A Review Of Canadian Typical Year Weather Files For Residential Energy Simulation
thesisposted on 15.10.2021, 16:56 by Yu Ying Wang
The present study identifies changes in energy simulation of residential buildings in Toronto when three distinct weather simulation methodologies are used. The first is the Typical Year Canadian Weather File for Energy Calculations, the second is the actual meteorological data from the years of 1998 to 2018, and the last is an updated Canadian Weather File for Energy Calculations. The modelled buildings include a single-family home, high rise multi-unit residential building, and low rise multi-unit residential building. Missing meteorological data from the years 2015 to 2018 were collected from Environment Canada Historical Database and National Solar Radiation Database from the National Research Council Laboratory.

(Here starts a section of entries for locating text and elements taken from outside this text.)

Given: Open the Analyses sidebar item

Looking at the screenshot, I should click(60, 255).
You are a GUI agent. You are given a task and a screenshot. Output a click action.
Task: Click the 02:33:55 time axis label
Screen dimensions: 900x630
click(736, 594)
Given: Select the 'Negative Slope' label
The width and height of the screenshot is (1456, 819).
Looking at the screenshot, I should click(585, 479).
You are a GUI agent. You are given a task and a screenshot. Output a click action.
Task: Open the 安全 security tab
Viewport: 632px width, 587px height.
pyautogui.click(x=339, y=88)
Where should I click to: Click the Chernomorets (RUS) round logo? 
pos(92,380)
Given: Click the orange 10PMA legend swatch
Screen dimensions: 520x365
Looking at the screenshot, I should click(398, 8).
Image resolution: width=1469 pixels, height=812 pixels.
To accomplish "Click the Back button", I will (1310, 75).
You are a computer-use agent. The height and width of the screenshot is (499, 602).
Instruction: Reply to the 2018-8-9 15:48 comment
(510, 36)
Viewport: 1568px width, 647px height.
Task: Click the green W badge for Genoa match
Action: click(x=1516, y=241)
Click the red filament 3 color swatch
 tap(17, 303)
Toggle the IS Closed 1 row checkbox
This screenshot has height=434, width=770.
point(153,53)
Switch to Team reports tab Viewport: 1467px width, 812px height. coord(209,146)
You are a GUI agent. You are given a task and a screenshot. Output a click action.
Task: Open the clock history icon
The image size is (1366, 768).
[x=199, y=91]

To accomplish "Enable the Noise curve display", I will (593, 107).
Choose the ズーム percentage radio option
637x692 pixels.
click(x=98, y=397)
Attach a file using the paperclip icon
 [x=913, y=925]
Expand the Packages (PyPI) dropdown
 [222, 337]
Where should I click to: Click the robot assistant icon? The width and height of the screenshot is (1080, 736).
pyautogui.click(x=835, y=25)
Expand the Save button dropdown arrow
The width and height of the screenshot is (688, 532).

The results show between a
range of 12% monthly variance in energy consumption for low rise buildings, a range of 15% monthly variance in high rise buildings, and a range of 11% variance in single family homes. Annual variances range 2% in total energy variances. The single-family home is verified to an actual home. These results suggest that the monthly values when in a typical year simulation are not indicative of long term actual climate. In addition, this research analyzes the differences in selected months of the Canadian Weather File for Energy Calculations when the historical dataset used to generate the file is changed. Based on the gradual increase in CDD and decrease in HDD, simulations using an updated CWEC represent a climate condition with less heating demand and more cooling demand.